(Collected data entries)
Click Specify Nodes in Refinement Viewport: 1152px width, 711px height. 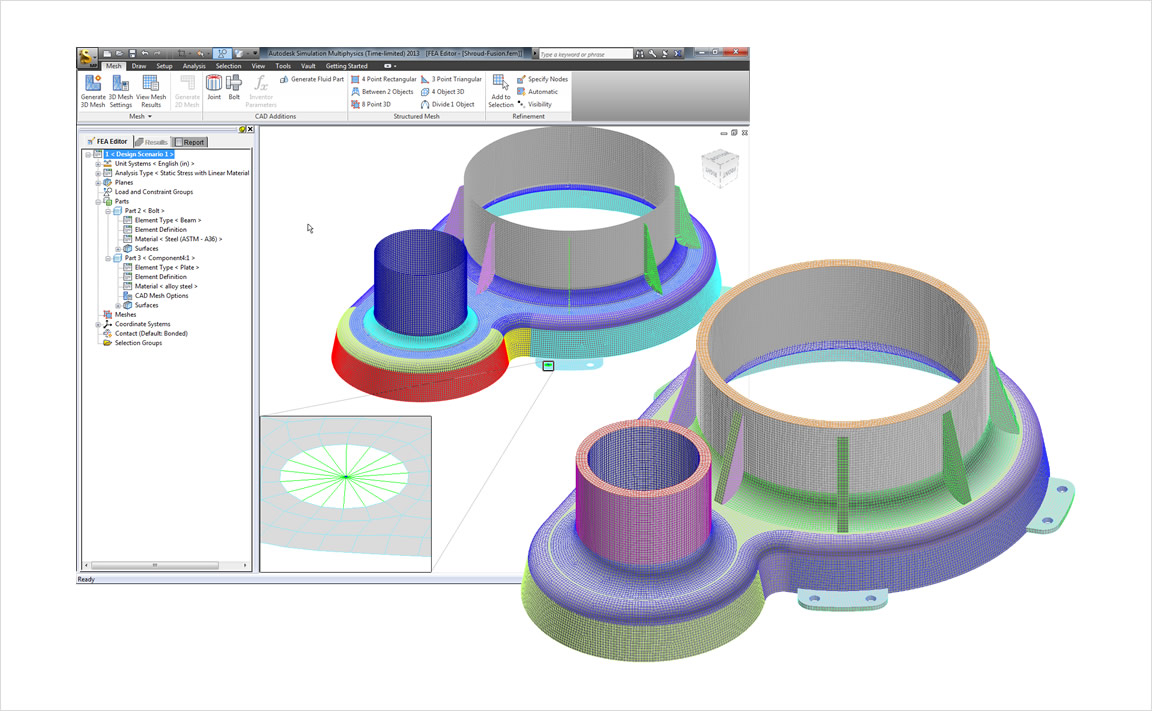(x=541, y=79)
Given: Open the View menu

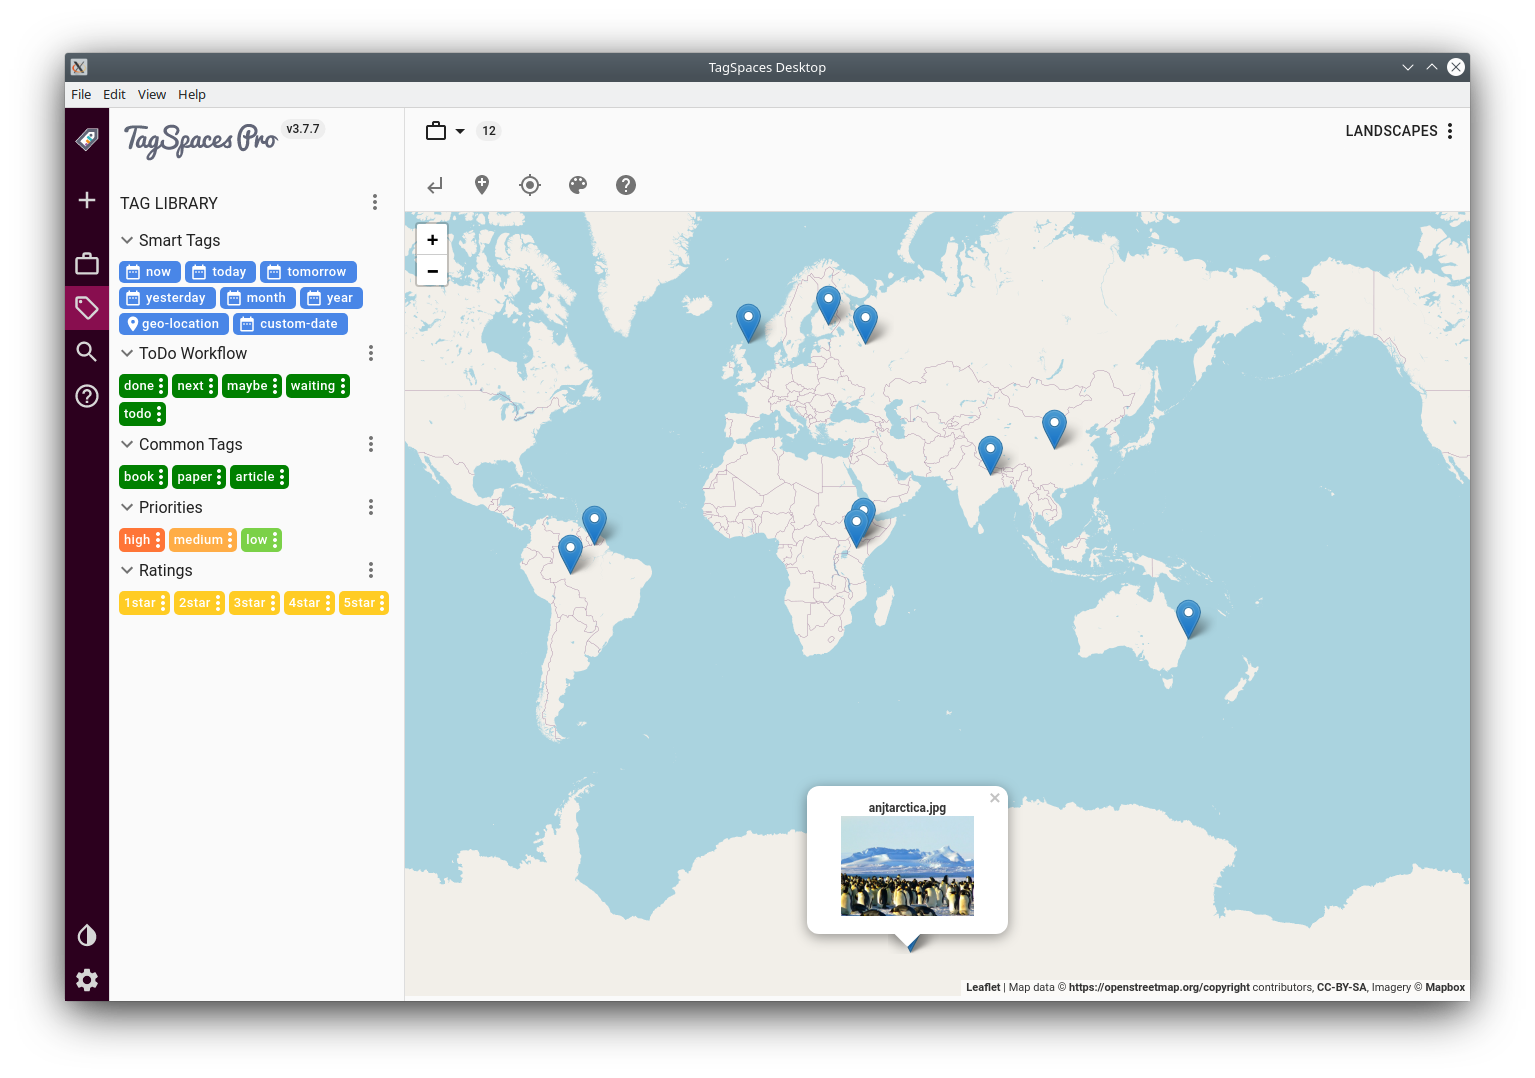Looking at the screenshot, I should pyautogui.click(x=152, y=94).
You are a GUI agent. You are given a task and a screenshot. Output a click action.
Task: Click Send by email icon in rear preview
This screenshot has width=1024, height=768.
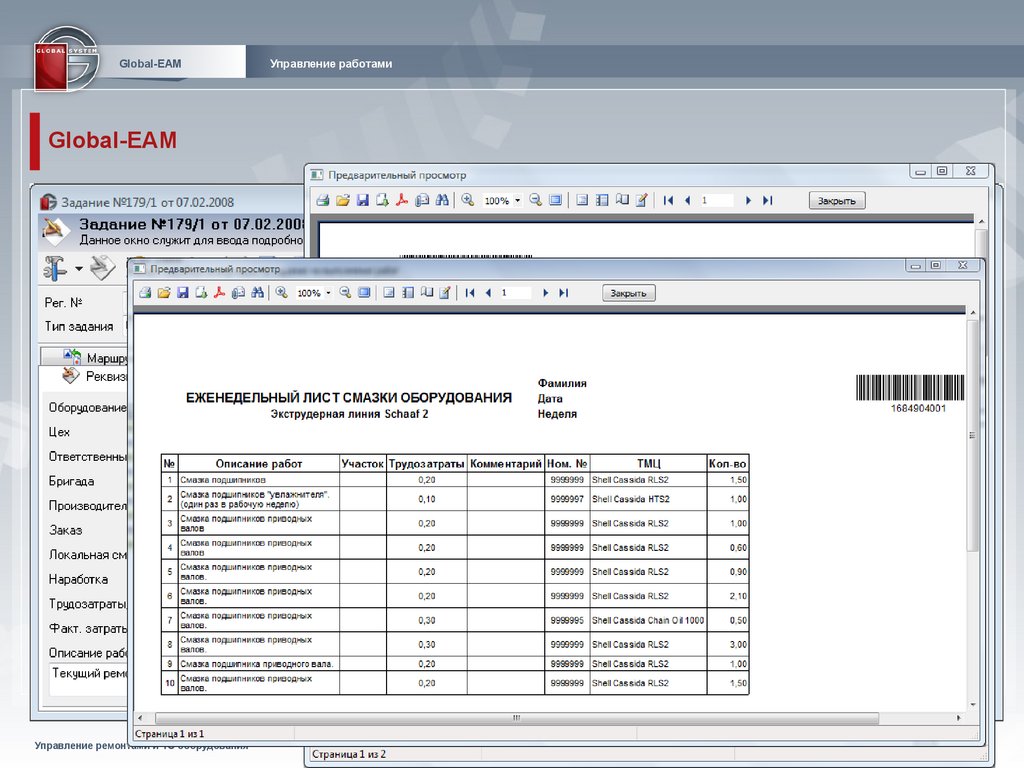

TASK OBJECTIVE:
Write out a verbatim copy of the lines from the line that contains "You are a GUI" through the end of the entries above; pictures are not copied.

OUTPUT:
You are a GUI agent. You are given a task and a screenshot. Output a click action.
Task: Click Send by email icon in rear preview
This screenshot has width=1024, height=768.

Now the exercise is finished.